Thread: Estimates not taking null_frac element into account with @@ operator? (8.4 .. git-head)

Estimates not taking null_frac element into account with @@ operator? (8.4 .. git-head)

From

Jesper Krogh

Date:

17 February 2011, 17:25:07

Hi All.

The NULL element always suprises me in unpleasant ways..  my brain simply
cant really understand the logic, so please let me know if this is
one of the cases where I just should spend way more efforts into fixing
that instead.

I have a table with a "null_frac" of 0.5 and i have tested that a where
clause that evaluates to null isnt included in the result:

testdb=# select id from testtable where  null @@ to_tsquery('testterm80');
  id
----
(0 rows)

Then I'd expect to have the null_fraq taken into account when computing the
estimates for the query:

testdb=# explain select id from testtable where fts @@
to_tsquery('testterm80');
                           QUERY PLAN
---------------------------------------------------------------
  Seq Scan on testtable  (cost=0.00..1985.03 rows=1966 width=4)
    Filter: (fts @@ to_tsquery('testterm80'::text))
(2 rows)

Whereas it actually does it if I explicitly add the "fts is not null"
clause to the query.

testdb=# explain select id from testtable where fts @@
to_tsquery('testterm80') and fts is not null;
                                      QUERY PLAN
-------------------------------------------------------------------------------------
  Bitmap Heap Scan on testtable  (cost=130.34..1735.19 rows=983 width=4)
    Recheck Cond: ((fts @@ to_tsquery('testterm80'::text)) AND (fts IS
NOT NULL))
    ->  Bitmap Index Scan on testtable_fts_idx  (cost=0.00..130.09
rows=983 width=0)
          Index Cond: ((fts @@ to_tsquery('testterm80'::text)) AND (fts
IS NOT NULL))
(4 rows)

When something evaluates to "null" isn't included in the result,
shouldn't the query-planner
then take the null_frac into account when computing the estimate?
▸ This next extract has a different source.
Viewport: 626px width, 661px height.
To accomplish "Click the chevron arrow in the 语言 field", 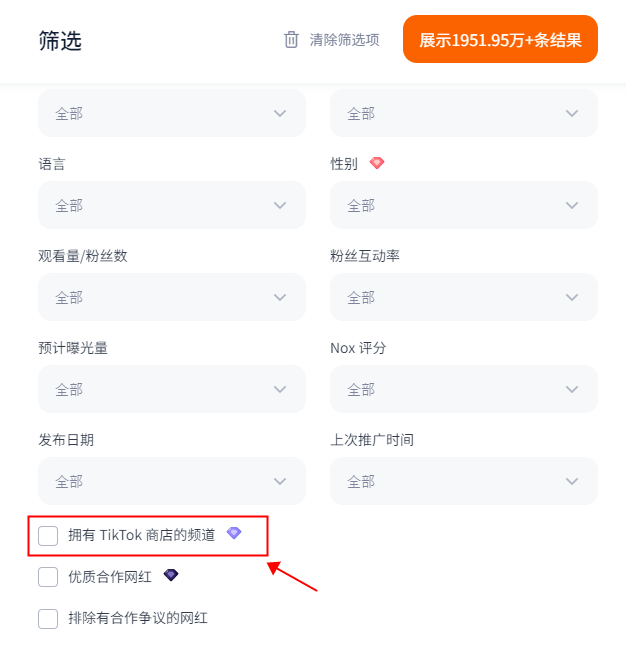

Trying to do the same thing using integers and the < operator seem to
take the null_frac into
account.

Below snippet allows to reproduce the dataset.


create table testtable (id serial primary key, document text, fts tsvector);
create index on testtable using gist(fts);
CREATE OR REPLACE FUNCTION public.filltable(rows integer)
  RETURNS boolean
  LANGUAGE plpgsql
AS $function$
     DECLARE
         count integer;
     BEGIN
         count := 0;
         LOOP
             EXIT WHEN count = rows;
             count := count +1;
             insert into testtable(document,fts) select
document,to_tsvector('english',document) from (select
string_agg(concat,' ') as document from (select concat('testterm' ||
generate_series(1,floor(random()*100)::integer))) as foo) as bar;
         END LOOP;
         RETURN TRUE;
     END;
$function$

select filltable(10000);
testdb=# update testtable set fts = null where id % 2 = 0;
UPDATE 5001
testdb=# ANALYZE verbose testtable;
INFO:  analyzing "public.testtable"
INFO:  "testtable": scanned 1835 of 1835 pages, containing 10002 live
rows and 5001 dead rows; 10002 rows in sample, 10002 estimated total rows
ANALYZE
testdb=# select null_frac from pg_stats where attname = 'fts';
  null_frac
-----------
        0.5
(1 row)

... trying with integers:

testdb=# ALTER  TABLE testtable add column testint integer;
ALTER TABLE
testdb=# update testtable set testint = floor(random()*100);
UPDATE 10002
testdb=# ANALYZE verbose testtable;
INFO:  analyzing "public.testtable"
INFO:  "testtable": scanned 2186 of 2186 pages, containing 10002 live
rows and 10002 dead rows; 10002 rows in sample, 10002 estimated total rows
ANALYZE
testdb=# update testtable set testint = null where id %2 = 0;
UPDATE 5001
testdb=# ANALYZE verbose testtable;
INFO:  analyzing "public.testtable"
INFO:  "testtable": scanned 2282 of 2282 pages, containing 10002 live
rows and 13335 dead rows; 10002 rows in sample, 10002 estimated total rows
analyzze ANALYZE
testdb=# explain select id from testtable where testint = 50;
                          QUERY PLAN
-------------------------------------------------------------
  Seq Scan on testtable  (cost=0.00..2407.03 rows=64 width=4)
    Filter: (testint = 50)
(2 rows)

testdb=# explain select id from testtable where testint = 1;
                          QUERY PLAN
-------------------------------------------------------------
  Seq Scan on testtable  (cost=0.00..2407.03 rows=48 width=4)
    Filter: (testint = 1)
(2 rows)

testdb=# explain select id from testtable where testint < 50;
                           QUERY PLAN
---------------------------------------------------------------
  Seq Scan on testtable  (cost=0.00..2407.03 rows=2470 width=4)
    Filter: (testint < 50)
(2 rows)


(found on 8.4 and reproduced on git-head)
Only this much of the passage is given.